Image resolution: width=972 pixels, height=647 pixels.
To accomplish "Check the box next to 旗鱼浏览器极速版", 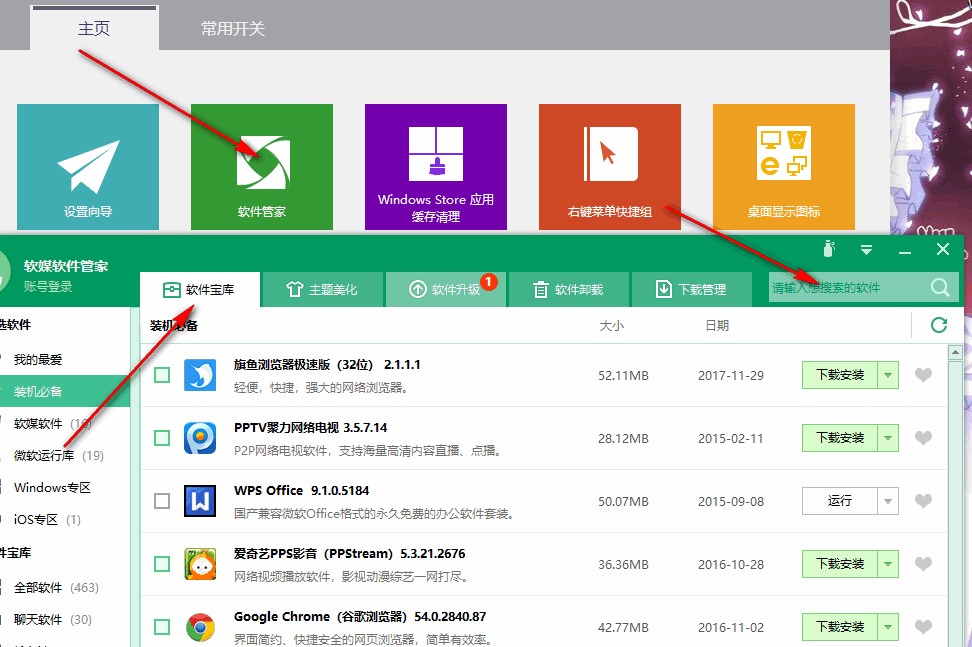I will (161, 374).
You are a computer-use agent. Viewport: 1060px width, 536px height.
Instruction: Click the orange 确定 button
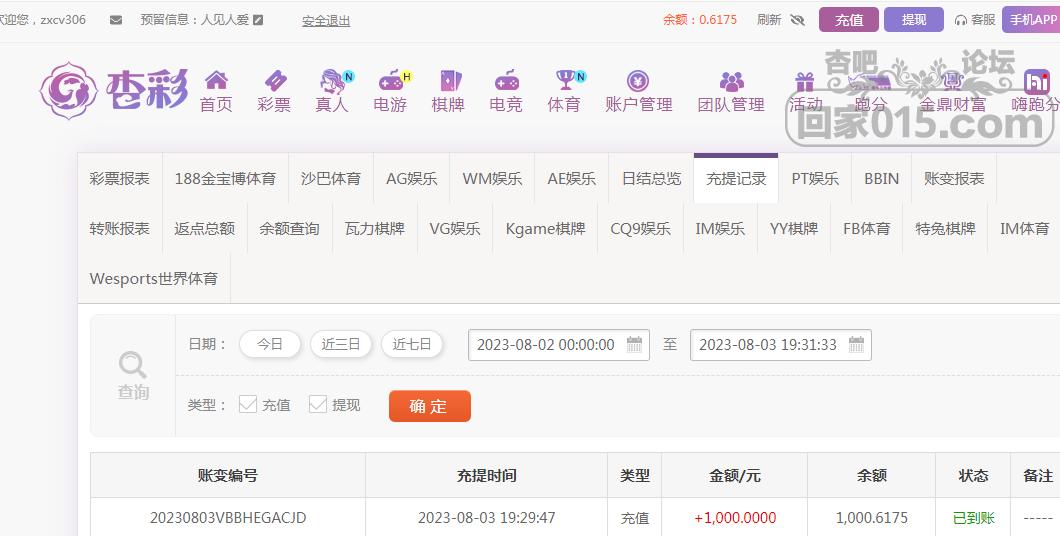(430, 406)
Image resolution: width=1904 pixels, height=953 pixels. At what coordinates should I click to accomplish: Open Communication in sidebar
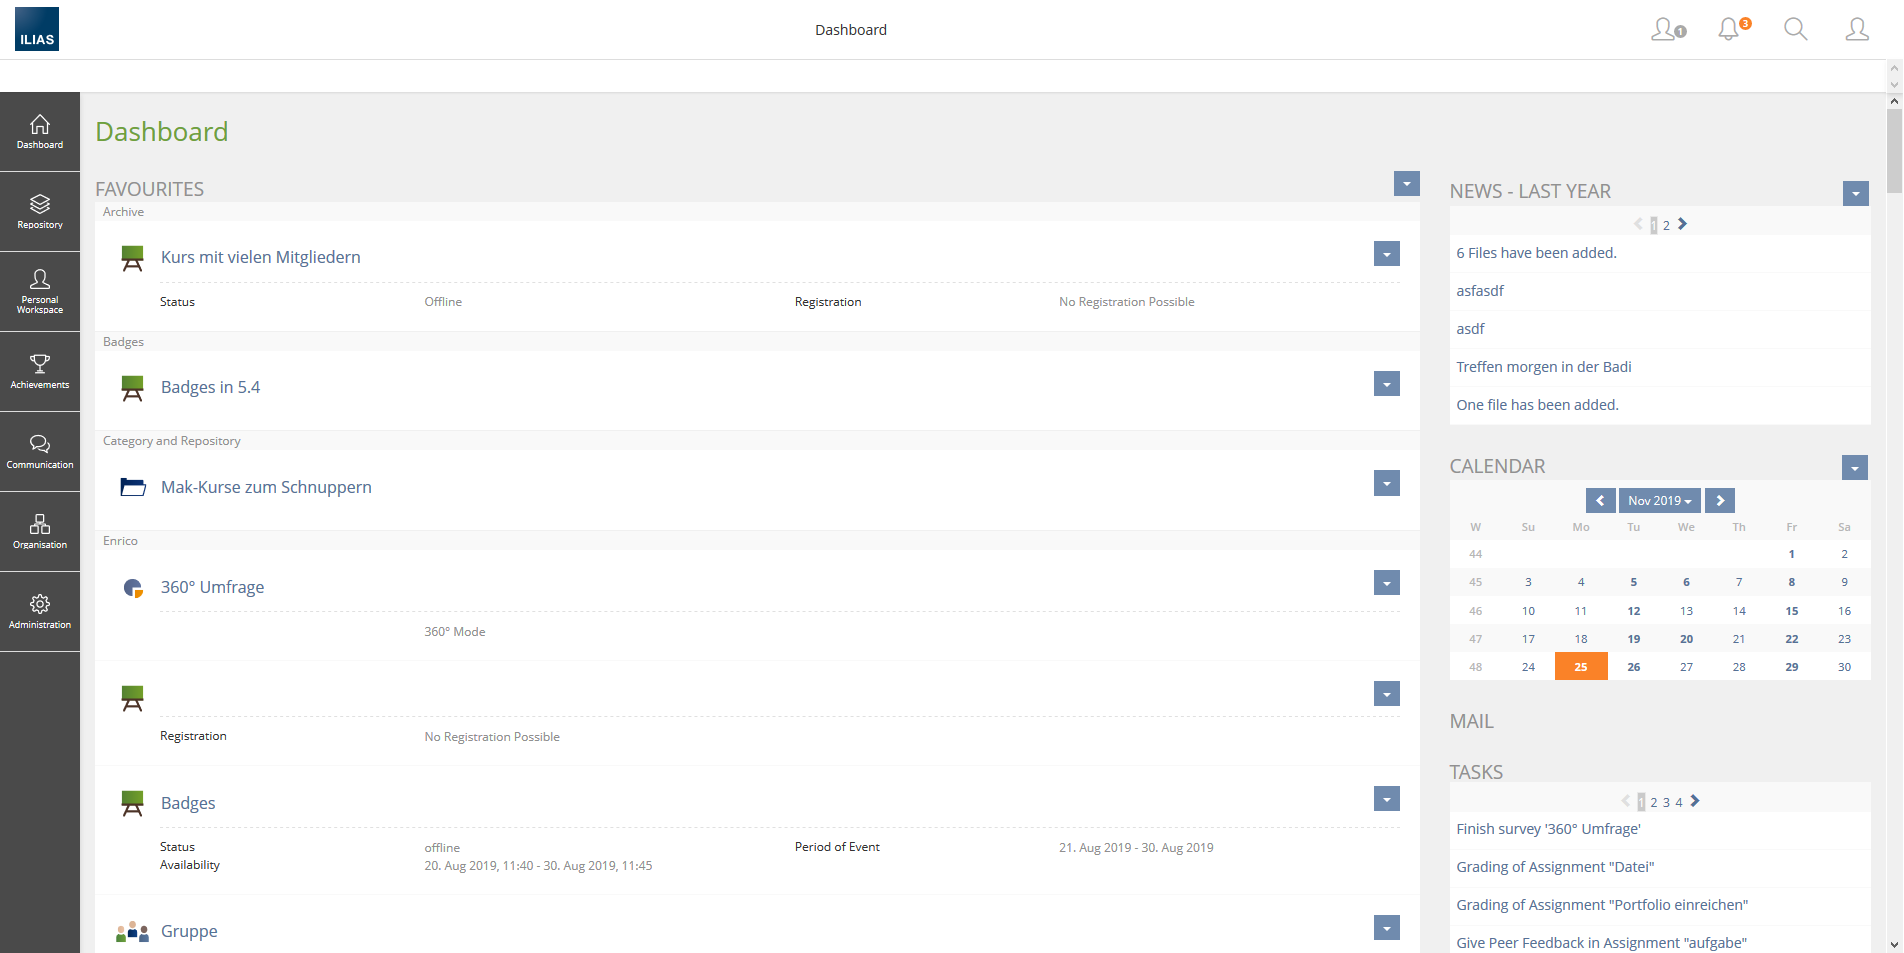[x=40, y=451]
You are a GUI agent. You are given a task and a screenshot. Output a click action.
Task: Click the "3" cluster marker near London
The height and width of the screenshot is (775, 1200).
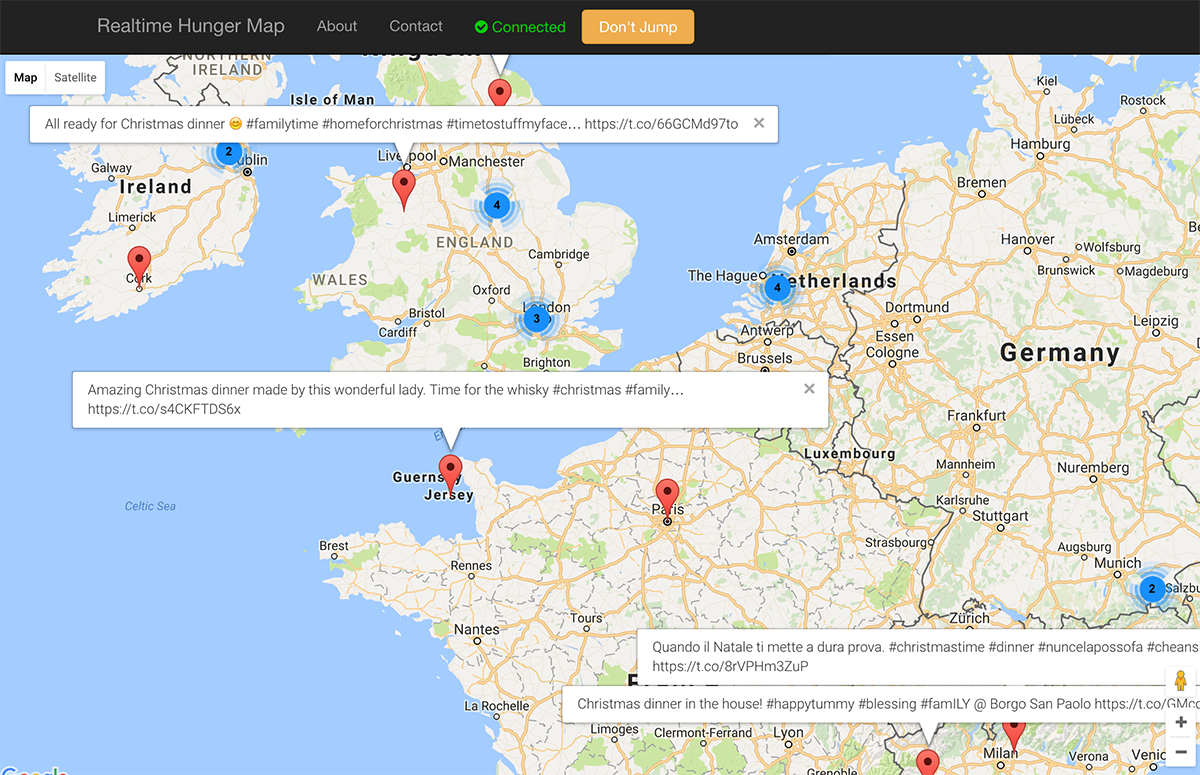536,319
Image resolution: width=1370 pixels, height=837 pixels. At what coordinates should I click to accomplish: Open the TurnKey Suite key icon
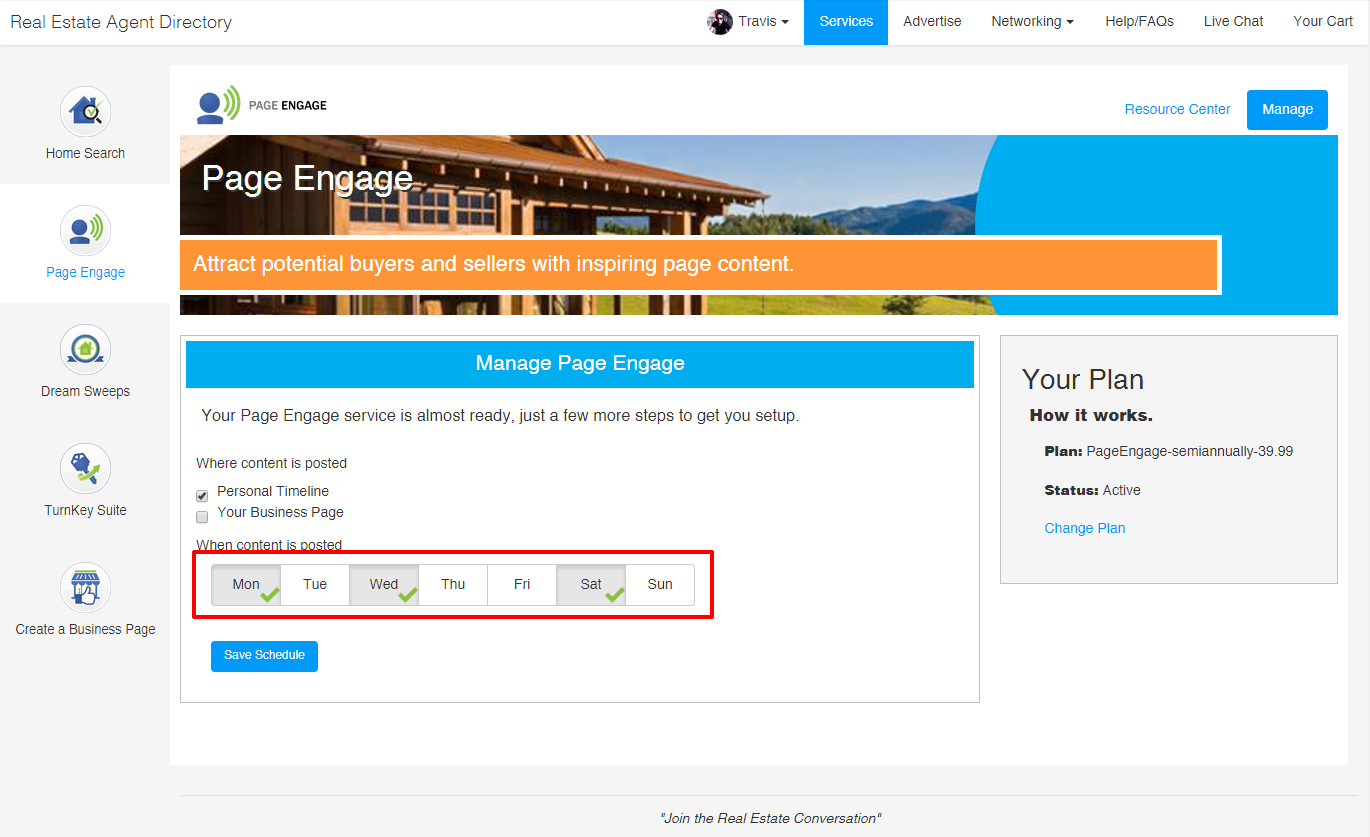pyautogui.click(x=85, y=468)
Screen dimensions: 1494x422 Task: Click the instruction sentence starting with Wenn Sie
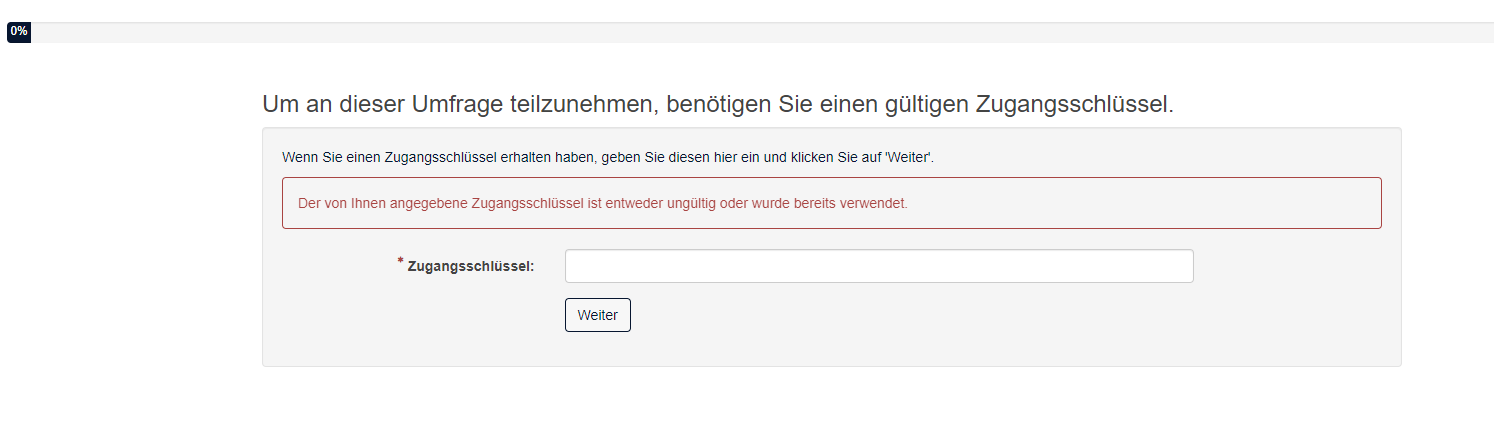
****************
▸ Problem to work on
Beginning with the line that holds "You are a GUI" and ending with the last line of the material above, extract every line exactly, pictures excluded.

▸ Expected output
You are a GUI agent. You are given a task and a screenshot. Output a click action.
Task: Click the "3" cluster marker near London
The height and width of the screenshot is (775, 1200).
536,319
Image resolution: width=1370 pixels, height=837 pixels. At what coordinates should I click to accomplish: Open the TurnKey Suite key icon
pyautogui.click(x=85, y=468)
Screen dimensions: 1494x422 Task: Click the instruction sentence starting with Wenn Sie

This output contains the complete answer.